Intallation and setup

First, clone the repository to your local machine:

git clone https://github.com/rodoch/Ansa.GeoNames

Then, build the ASP.NET solution, specifying your target runtime environment, e.g.:

dotnet build -r win10-x64

Tip: See a list of target runtime identifiers here.

This will produce an .exe file and an appsettings.json file that you can grab from <PATH-TO-YOUR-APP>/bin/Debug/netcoreapp2.0/.

Or else, you can just run the application from within Visual Studio.

Configuration

Use the appsettings.json file to configure your target database:

{
  "Database": "Sqlite",
  "ConnectionString": "Data Source=D:\\GeoNamesOutput\\Geonames.sqlite",
  "DataSourcePath": "D:\\GeoNamesData",
  "GeoNames": {
    "AlternateNamesLanguageCodes": "ga,en",
    "CitiesMinimumPopulation": "15000"
  }
}
Key Description Values
Database Specifies the type of database you wish to build Sqlite OR SQLServer
ConnectionString DB connection string Note that a connection string for a Sqlite DB must include the Data Source= prefix
DataSourcePath Where you intend to store the raw text files from the GeoNames data store, prior to DB input. Directory path
GeoNames:AlternateNamesLanguageCodes Specify the languages for which you wish to have alternate toponymic names Comma-separated string of ISO Alpha-2 language codes. An empty value means all languages will be retrieved.
GeoNames:CitiesMinimumPopulation The minimum population a population centre must have to be included in the GeoNames dataset 1000 OR 5000 OR 15000

Things to note:

  • You will not need to retrieve the GeoNames raw data dumps yourself. The application will do this for you. You need to specify the DataSourcePath in order to decide where these files will be stored.
  • Some GeoNames raw text files range from 0.5-1.5GB unzipped, depending on the configuration you choose. Ensure you have adequate disk space.
  • Probably the biggest factor in download size, processing speed, and the size of the subsequent database is the number of alternate languages you specify.
  • The next biggest factor is the minimum population setting. Higher minima mean smaller file sizes.

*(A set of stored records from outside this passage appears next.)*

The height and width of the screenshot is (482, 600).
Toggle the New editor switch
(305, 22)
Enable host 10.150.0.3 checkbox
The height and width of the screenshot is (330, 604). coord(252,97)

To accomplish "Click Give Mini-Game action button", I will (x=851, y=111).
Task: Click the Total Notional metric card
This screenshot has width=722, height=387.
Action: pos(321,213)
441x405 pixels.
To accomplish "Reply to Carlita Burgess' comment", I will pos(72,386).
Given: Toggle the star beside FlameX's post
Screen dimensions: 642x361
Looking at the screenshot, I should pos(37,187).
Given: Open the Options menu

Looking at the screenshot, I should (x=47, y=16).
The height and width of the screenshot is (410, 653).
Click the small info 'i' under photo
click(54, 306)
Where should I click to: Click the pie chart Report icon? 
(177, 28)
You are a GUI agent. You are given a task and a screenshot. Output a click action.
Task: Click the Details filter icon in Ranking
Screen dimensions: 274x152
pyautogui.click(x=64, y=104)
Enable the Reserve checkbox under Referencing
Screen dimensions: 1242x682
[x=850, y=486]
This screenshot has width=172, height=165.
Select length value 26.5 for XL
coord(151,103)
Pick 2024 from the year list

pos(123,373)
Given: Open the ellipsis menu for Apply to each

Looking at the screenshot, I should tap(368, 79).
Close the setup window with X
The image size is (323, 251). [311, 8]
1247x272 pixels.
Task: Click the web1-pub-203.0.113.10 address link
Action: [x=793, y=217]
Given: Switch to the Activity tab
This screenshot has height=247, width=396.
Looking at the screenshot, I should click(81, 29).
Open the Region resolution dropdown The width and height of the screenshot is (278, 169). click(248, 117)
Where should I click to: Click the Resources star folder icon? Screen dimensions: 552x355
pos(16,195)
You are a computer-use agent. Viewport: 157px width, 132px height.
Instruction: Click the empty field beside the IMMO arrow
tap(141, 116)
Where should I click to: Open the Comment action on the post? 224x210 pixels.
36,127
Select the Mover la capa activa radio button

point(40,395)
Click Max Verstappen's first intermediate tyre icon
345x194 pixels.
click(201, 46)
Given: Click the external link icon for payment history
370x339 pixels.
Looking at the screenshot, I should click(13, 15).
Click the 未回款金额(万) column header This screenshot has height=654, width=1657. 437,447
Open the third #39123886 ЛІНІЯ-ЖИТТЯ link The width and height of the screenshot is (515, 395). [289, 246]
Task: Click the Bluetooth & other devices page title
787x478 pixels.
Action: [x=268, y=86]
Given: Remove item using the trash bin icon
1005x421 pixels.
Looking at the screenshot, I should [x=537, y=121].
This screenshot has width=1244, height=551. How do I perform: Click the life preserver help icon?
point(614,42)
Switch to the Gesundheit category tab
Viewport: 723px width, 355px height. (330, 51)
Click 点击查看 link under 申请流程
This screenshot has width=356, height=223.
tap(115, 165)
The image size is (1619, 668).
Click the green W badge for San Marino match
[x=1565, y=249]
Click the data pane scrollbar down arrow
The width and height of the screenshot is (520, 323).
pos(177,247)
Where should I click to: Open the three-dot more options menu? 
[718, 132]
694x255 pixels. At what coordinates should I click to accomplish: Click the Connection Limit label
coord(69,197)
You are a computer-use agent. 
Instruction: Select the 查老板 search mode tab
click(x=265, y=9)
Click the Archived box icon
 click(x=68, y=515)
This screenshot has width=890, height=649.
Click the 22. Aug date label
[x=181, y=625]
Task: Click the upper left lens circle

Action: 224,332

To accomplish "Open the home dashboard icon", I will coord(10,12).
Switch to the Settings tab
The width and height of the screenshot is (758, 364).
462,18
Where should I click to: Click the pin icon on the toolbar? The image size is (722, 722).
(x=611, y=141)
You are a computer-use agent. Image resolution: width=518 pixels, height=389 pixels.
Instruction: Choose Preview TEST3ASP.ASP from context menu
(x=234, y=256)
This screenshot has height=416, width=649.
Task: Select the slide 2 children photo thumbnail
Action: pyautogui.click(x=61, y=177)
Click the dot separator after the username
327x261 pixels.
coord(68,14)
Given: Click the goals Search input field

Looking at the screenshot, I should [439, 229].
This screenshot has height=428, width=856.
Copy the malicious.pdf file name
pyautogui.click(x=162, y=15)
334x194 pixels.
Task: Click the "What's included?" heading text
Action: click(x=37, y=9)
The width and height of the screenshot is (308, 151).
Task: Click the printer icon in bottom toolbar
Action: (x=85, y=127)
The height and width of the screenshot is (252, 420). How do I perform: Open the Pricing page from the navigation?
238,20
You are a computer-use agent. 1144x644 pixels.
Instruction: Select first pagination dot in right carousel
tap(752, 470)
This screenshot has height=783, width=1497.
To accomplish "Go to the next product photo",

Unsurprisingly, the SQL Server implementation writes data to the DB significantly faster. If creating a Sqlite database you might want to make yourself a cup of tea.

Building a Sqlite database

Ansa.GeoNames will create the database and all the necessary tables automatically. You just need to run the program with the appropriate configuration, e.g.

{
  "Database": "Sqlite",
  "ConnectionString": "Data Source=D:\\GeoNamesOutput\\GeoNames.sqlite",
  "DataSourcePath": "D:\\GeoNamesData",
  "GeoNames": {
    "AlternateNamesLanguageCodes": "ga,en",
    "CitiesMinimumPopulation": "15000"
  }
}

Remember to:

  1. Specify "Sqlite" as your Database value.
  2. Specify a connection string, including the Data Source= prefix.

Building a SQL Server database

  1. Create a new database on your SQL Server instance and give it an appropriate name, e.g. GeoNames. Set the recovery model and compatibility according to your own requirements. Latin1_General_CI_AI collation seems to be the best choice for this type of database.
  2. Run the provided SQL script in /DBScripts/SqlServer/ to generate the tables.
  3. Specify your configuration in appsettings.json, e.g.:
{
  "Database": "SQLServer",
  "ConnectionString": "Server=localhost;Database=GeoNames;Trusted_Connection=True;",
  "DataSourcePath": "D:\\GeoNamesData",
  "GeoNames": {
    "AlternateNamesLanguageCodes": "ga,en",
    "CitiesMinimumPopulation": "15000"
  }
}

Permissions

Please note that the database user specified in your SQL Server connection string must have ALTER permission on the database you are writing to. This is required so that IDENTITY_INSERT can be turned on for the duration of the data input process as we are inserting premade IDs in to the PK/Identity columns of the GeoNames and AlternateNames tables.